BEDA / Desaparecido

Buongiorno, querida!

Acho que lhe devo isso. Ainda que talvez você não mereça. É apenas um palpite. Porque, sabe muito bem, não sou um sujeito totalmente civilizado. Mantenho teimosamente várias características do garoto punk que fui. Isso a atraiu, sendo muito mais jovem que eu, segundo você mesma me disse. Mas o homem juvenil que procurava era um que também deveria reviver consigo o percurso de trilhas que já havia percorrido. Sei que não daria em nada. Afinal, me encontro nesta encruzilhada em que, mesmo sendo já um velho, continuo a me sentir como um garoto sem rumo. Devo ir para um lado ou paro outro?

Estou num vagão de Metrô. Na telinha do vagão apareceu o meu rosto, em que há um pedido de ajuda para me encontrar desaparecido, anunciava. Cortei a barba com a qual apareço. Sei que não foi você que me colocou nessa condição. A minha ex-mulher, talvez. Talvez, uma das minhas filhas. Falarei com elas, depois de fazê-las sofrer um pouco. O amor que elas me têm é condicional. Aceito, mas com certa raiva. Esse rancor é inédito para mim. E um tanto inebriante senti-lo. Percebi que estava mudando depois de toda uma vida represando emoções e sentimentos que deveriam ter sido extravasados no momento em que os sentia. Eu achava que faria mal a mim e às outras pessoas expressá-los. Ao contrário, passei a cultivá-los. Eu os adubei com agrotóxicos venenosos a cada minuto. Cresceram exponencialmente.

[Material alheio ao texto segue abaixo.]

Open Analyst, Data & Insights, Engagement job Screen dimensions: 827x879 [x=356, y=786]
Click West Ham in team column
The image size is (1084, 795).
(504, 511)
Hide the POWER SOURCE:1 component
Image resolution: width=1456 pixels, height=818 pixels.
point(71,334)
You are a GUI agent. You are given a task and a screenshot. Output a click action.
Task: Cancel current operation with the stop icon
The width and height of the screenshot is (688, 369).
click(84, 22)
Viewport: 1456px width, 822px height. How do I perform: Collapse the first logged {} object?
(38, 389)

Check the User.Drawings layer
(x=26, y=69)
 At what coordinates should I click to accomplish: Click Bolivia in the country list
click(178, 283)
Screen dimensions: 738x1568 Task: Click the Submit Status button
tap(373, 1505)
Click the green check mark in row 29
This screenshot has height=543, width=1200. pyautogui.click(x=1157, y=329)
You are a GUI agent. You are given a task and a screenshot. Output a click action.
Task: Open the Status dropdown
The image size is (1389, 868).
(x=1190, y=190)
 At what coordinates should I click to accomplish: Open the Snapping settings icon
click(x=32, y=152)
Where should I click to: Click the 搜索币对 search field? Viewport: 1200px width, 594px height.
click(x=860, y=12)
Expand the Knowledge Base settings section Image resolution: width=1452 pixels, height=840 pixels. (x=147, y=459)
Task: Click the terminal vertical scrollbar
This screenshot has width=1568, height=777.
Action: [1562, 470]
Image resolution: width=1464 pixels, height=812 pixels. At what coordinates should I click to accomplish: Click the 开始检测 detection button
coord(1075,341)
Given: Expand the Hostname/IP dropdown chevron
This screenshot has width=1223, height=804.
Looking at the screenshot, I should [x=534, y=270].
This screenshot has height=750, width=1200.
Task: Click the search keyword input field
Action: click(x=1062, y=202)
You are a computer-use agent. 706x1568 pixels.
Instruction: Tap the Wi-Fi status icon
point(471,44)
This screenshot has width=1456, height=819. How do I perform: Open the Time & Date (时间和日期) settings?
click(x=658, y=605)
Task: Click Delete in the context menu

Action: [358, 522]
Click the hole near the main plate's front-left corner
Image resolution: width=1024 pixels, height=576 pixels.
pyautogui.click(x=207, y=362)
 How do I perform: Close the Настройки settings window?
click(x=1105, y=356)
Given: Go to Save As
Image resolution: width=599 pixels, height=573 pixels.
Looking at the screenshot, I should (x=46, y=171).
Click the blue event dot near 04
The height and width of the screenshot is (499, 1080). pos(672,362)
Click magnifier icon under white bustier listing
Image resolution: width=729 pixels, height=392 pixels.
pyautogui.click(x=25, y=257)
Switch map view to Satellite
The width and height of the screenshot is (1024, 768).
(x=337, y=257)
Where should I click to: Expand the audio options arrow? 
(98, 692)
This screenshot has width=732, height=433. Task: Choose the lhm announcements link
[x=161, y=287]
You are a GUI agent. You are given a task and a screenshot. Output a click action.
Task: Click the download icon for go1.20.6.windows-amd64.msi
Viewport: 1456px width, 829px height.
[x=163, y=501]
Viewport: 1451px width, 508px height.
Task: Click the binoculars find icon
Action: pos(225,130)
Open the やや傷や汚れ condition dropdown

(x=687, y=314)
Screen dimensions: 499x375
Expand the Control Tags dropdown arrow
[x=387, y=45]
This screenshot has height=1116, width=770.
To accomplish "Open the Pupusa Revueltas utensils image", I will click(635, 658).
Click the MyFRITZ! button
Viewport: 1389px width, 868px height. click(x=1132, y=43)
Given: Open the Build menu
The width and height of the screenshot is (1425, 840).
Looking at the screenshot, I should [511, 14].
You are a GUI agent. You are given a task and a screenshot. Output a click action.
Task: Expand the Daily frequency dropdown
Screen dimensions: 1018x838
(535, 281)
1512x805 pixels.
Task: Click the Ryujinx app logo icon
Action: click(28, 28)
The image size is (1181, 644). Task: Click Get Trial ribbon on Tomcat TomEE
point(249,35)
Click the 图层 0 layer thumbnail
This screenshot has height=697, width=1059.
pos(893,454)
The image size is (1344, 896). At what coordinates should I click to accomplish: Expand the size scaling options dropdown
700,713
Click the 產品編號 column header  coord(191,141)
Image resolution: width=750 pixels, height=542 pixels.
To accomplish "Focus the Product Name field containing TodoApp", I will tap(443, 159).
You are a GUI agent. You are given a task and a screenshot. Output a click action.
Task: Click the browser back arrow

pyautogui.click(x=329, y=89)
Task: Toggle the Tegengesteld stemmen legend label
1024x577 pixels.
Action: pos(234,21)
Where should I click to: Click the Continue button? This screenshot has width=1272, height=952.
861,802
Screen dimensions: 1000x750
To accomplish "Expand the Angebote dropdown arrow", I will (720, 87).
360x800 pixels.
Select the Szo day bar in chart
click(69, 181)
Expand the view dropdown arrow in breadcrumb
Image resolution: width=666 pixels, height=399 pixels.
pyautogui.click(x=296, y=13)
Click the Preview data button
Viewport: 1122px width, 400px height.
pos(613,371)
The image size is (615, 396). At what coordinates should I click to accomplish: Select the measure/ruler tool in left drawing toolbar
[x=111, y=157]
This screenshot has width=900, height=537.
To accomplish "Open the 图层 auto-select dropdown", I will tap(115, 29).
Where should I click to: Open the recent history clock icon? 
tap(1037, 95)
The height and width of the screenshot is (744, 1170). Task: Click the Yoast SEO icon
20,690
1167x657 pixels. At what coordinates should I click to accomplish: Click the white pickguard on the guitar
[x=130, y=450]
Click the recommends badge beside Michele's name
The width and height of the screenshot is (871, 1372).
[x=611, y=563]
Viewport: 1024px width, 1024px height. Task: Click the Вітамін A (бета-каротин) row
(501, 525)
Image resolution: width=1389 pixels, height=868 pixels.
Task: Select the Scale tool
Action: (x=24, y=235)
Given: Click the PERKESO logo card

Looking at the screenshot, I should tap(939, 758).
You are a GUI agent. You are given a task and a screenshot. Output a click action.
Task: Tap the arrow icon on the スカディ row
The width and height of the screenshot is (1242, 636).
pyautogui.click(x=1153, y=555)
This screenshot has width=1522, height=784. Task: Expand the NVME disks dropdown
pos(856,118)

Quando a chamo de “querida”, não é uma mentira. Quanto eu a quis e a desejei! Eu a chamava de “meu viagra”. Era só vê-la que ficava excitado. Eu ficava impressionado com esse poder ácido e áureo que ainda tem de me deslocar no tempo. De me fazer voltar à época da minha puberdade. Então, eu tentava mentalmente controlar o meu pau que insistia em ficar carregado de sangue ao contato com o tergal da minha calça de escola. Estava crescendo e vivia com o zíper da braguilha rompido, preso por alfinetes. Tudo tão constrangedor, principalmente quando era chamado à lousa. Eu repetia, baixinho: “abaixa, abaixa, abaixa”. Até que percebi que pensar em minha irmã me acalmava a sanha. Sempre vivemos às turras e evitei conhecer mulher mais cedo por causa dela. Pensava: “e se encontrasse alguém como ela?”…

Espero que esteja bem com o seu novo amor. Você poderia ter evitado que eu sofresse tamanha humilhação apenas me dizendo que não mais me queria. Alegou que foi uma paixão avassaladora. Assim como a que sentiu por mim. Fui mais um. Direito seu o de exercer esse poder imenso que tem de encantar homens e mulheres. Sibila já sabe? Afinal, ela é a sua companheira mais constante. Foi delicioso todas as vezes em que estivemos juntos. Mas ser traído é parte da minha história. Eu quase esperava isso e devo ter contribuído para que tal coisa acontecesse. Chego a ouvir a sua voz dentro de mim: “Te perdoo por te traíres”. Assim como agradeci à primeira, por ter me direcionado rumo ao meu salvamento de mim, deverei um dia comemorar este digníssimo par de chifres. Eu o carregarei como um galardão. Sei que odeia essas palavras invulgares, inundadas de bolor, mas gosto de colocá-las para homenagear o garoto que lia o dicionário como passatempo e que a palavra amor era apenas um verbete insonso.

                                                  Adeus, Apolina!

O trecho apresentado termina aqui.